Gezeigter Text:
BBS-Schüler Maisam Hosseini kam 2015 aus Afghanistan nach Deutschland – nun ist er Auszubildender
Von André Pichiri HAZ - Anzeiger Burgdorf vom 28.12.2021
Autos sind sein Ding: Maisam Hosseini macht eine Lehre zum Kfz-Mechatroniker. 2015 kam er als Flüchtling nach Deutschland. Foto: André Pichiri
Wennigsen. Als Maisam Hosseini sich 2015 auf den langen Weg nach Deutschland machte, trieb ihn dieser eine große Traum an. „Ich wollte hier einen Beruf erlernen, eine Ausbildung machen“, erinnert er sich. Geflüchtet vor dem Krieg in seiner Heimat Afghanistan, musste der damals 18-Jährige dafür jedoch mehr als nur eine neue Sprache lernen. Für den Analphabeten standen die Chancen denkbar schlecht. Sechs Jahre später steht er im Kfz-Betrieb von Thorsten Hof in Wennigsen als angehender Kfz-Mechatroniker vor dem Ausbildungsabschluss. Auch an der BBS Burgdorf ist man von seiner Leistung beeindruckt.
Hosseini hat die sympathische Ausstrahlung von Menschen, die Spaß an dem haben, was sie tun. Der junge Mann in dem schwarzen Overall hat gerade noch „unter einem Auto gelegen und geschraubt“, sagt er mit einem Lächeln. Dann nimmt er sich die Zeit, um seine Geschichte zu erzählen. Mit 16 Jahren verließ er Afghanistan, flüchtete zunächst ins Nachbarland Iran. Seine Familie blieb zurück – Eltern und zwei jüngere Geschwister. Allein auf sich gestellt, arbeitete er in einem Steinbruch. „Das war schwere Arbeit und auch gefährlich“, berichtet der
25-Jährige in gutem Deutsch.
Zwei Jahre Angst
Zwei Jahre habe er dort in der Angst gelebt, wieder abgeschoben zu werden. Dann fasste er den Entschluss, weiter nach Europa zu flüchten. Drei Monate brauchte er bis nach Deutschland, hauptsächlich zu Fuß. Über diese Zeit zu reden, fällt Hosseini sichtlich schwer. „Ich kann das Menschen schlecht beschreiben, die das nicht selbst erlebt haben. Es waren die schlimmsten Monate meines Lebens. Alles war sehr schwierig, das viele Laufen, der Hunger, die kalten Nächte“, sagt er. Von München aus ging es für ihn zunächst nach Hamburg, dann weiter ins Durchgangslager nach Friedland. „Nach drei Monaten wurden wir gefragt, wo wir jetzt leben wollen. Namen von Orten kannte ich nicht. Aber ich wollte gern in eine größere Stadt, weil ich dort bessere Chancen sah, etwas zu lernen“, erklärt Hosseini. So kam er nach Hannover, „für mein Leben war das die beste Entscheidung“, sagt er rückblickend.

Aufgabe: Bearbeite im Artikel über Maisam Hosseini die Passage von „Hosseini hat die“ bis „in gutem Deutsch.“: Gib sie wieder und ersetze dabei „Steinbruch“ durch „Bergwerk“.

Bereitgestellte Daten:
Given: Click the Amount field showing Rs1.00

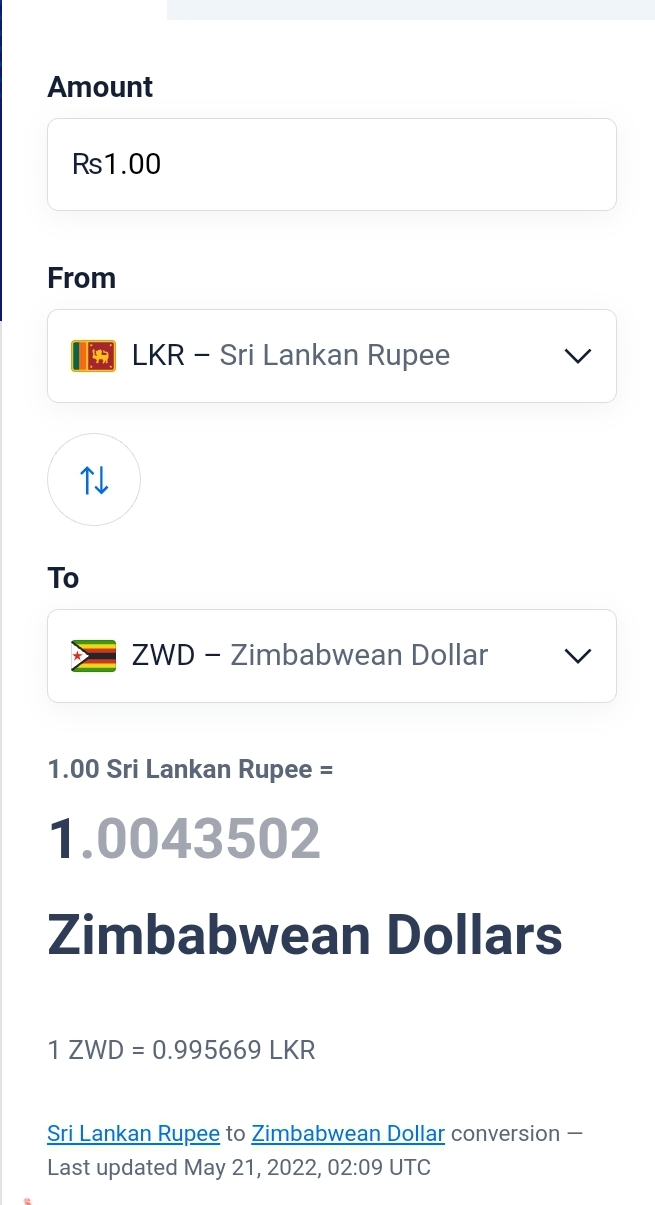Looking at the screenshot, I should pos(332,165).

* * *

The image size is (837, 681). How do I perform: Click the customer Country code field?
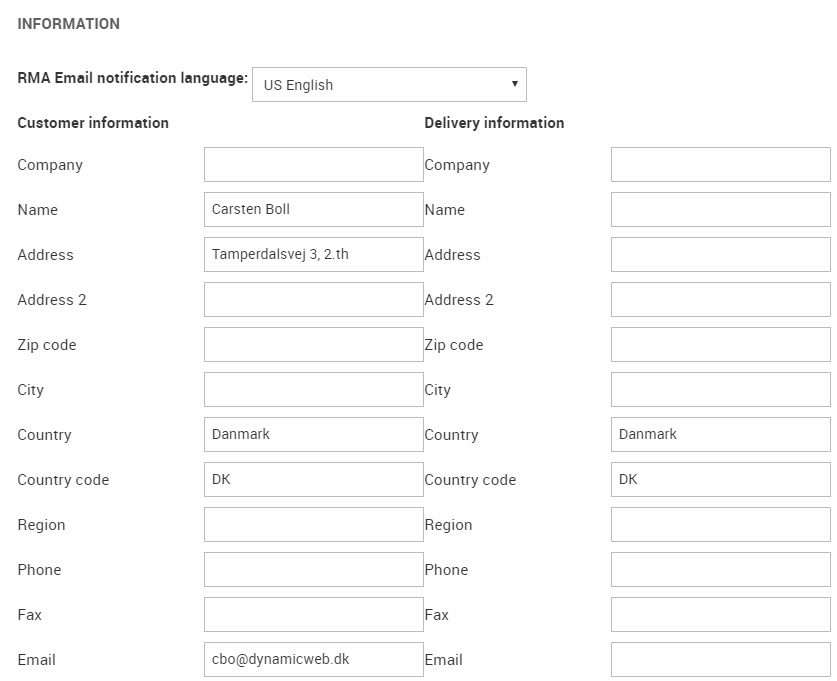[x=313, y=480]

...

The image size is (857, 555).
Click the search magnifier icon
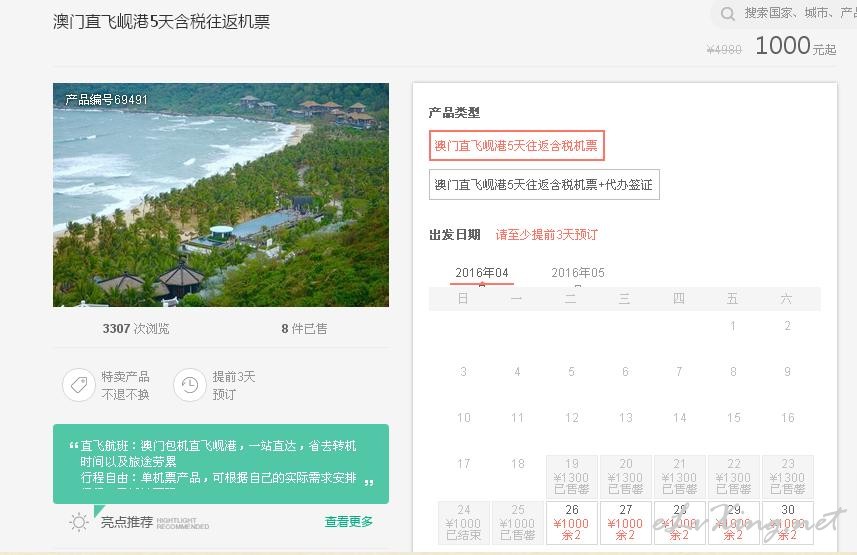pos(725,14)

Lösung:
Hosseini hat die sympathische Ausstrahlung von Menschen, die Spaß an dem haben, was sie tun. Der junge Mann in dem schwarzen Overall hat gerade noch „unter einem Auto gelegen und geschraubt“, sagt er mit einem Lächeln. Dann nimmt er sich die Zeit, um seine Geschichte zu erzählen. Mit 16 Jahren verließ er Afghanistan, flüchtete zunächst ins Nachbarland Iran. Seine Familie blieb zurück – Eltern und zwei jüngere Geschwister. Allein auf sich gestellt, arbeitete er in einem Bergwerk. „Das war schwere Arbeit und auch gefährlich“, berichtet der
25-Jährige in gutem Deutsch.